Корабль богатого купца Манибáндха закачался на синих волнах. Со всех сторон его окружали большие и малые суда, нагруженные дорогими товарами.

Ветер наполнил золотистые паруса, и снова караван плавно заскользил по бескрайнему простору океана. В свете пробуждающегося дня можно было разглядеть рослые мускулистые фигуры негров-гребцов, купленных Манибандхом в далеком Египте. Радуясь восходу солнца, гребцы вновь затянули свою бесконечную песню. Ее подхватил ветер, и она летела над волнами, дрожа и замирая в холодном безоблачном небе.

Корабли плыли в знаменитый город Мохéнджо-Дарó, гордый своим могуществом и богатством. Величественно раскинулся он на берегах полноводного Инда и, казалось, самому небу бросал дерзкий вызов и презрительно улыбался, уверенный в своем превосходстве над всем сущим. В этот город и возвращался теперь после долгих странствий по свету разбогатевший Манибандх. Сердце его переполняли радость и гордость.

Резная грудь корабля, изображавшая неведомого зверя, легко рассекала волны, рождая по бортам белую кипящую пену. Манибандх взглянул на небо. Сквозь утреннюю дымку уже пробивались первые солнечные лучи. Дневное светило готовилось сесть в золотую колесницу, чтобы начать свой бег по небосводу.

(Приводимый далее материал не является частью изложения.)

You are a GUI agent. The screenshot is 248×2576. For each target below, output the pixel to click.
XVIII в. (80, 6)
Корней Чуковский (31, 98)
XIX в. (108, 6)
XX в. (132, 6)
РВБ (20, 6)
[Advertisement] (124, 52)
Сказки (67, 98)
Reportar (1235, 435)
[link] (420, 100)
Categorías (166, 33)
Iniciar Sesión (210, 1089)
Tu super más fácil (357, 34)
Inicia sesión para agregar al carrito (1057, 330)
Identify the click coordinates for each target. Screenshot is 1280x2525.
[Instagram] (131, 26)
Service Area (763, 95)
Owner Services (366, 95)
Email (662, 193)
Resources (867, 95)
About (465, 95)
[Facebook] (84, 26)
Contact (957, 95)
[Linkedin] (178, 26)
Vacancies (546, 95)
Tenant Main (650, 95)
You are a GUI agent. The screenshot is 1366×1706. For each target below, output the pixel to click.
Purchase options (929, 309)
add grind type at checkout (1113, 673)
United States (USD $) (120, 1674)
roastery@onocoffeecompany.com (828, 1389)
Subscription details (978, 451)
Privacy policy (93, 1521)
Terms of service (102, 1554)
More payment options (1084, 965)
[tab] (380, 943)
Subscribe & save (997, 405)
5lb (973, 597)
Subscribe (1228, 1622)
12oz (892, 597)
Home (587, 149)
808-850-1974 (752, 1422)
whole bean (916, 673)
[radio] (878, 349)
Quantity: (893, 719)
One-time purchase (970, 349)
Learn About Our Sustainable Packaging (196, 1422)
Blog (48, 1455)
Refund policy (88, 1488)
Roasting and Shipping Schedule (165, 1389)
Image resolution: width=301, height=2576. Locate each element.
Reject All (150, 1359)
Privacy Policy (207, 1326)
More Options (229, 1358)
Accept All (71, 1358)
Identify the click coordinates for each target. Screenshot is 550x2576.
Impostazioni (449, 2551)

Драгоценные ожерелья, спускающиеся на широкую грудь купца, при каждом дыхании позвякивали. Густые черные волосы волной ниспадали на плечи. Обожженная солнцем кожа отливала бронзой. Взгляд владельца каравана был властным и беспощадным, как удар кинжала.

Вдали на горизонте чуть обозначилась тонкая полоска. Матрос восторженно крикнул с мачты:

— Земля, господин! Смотрите — земля!

Наблюдавшие за ним египетские рабыни звонко и заливисто рассмеялись. Он ответил им широкой улыбкой, открывшей в густой черной бороде ряд белых, как пена, зубов.

Песня гребцов зазвучала громче, вскоре ей стало вторить далекое эхо — верный признак земли.

Манибандх очнулся от раздумья и посмотрел вокруг. Красавица египтянка Нилуфар открывала свой ларец с украшениями. Две девушки принялись убирать ей волосы, а она с наивной радостью любовалась ослепительными переливами алмаза. Отражение сверкающих камней играло в глубине ее огромных черных глаз. Какой-то странный восторг озарял лицо Нилуфар. Манибандх в душе усмехнулся ее волнению.

Им овладели воспоминания. Вот уже много дней корабли благополучно следуют своим путем. Что это, как не милосердие великого бога? Как жалки люди перед лицом стихии! И сейчас еще песня, плывущая над караваном, так одиноко и отчужденно звучит между равнодушным небом и зловещей равниной океана…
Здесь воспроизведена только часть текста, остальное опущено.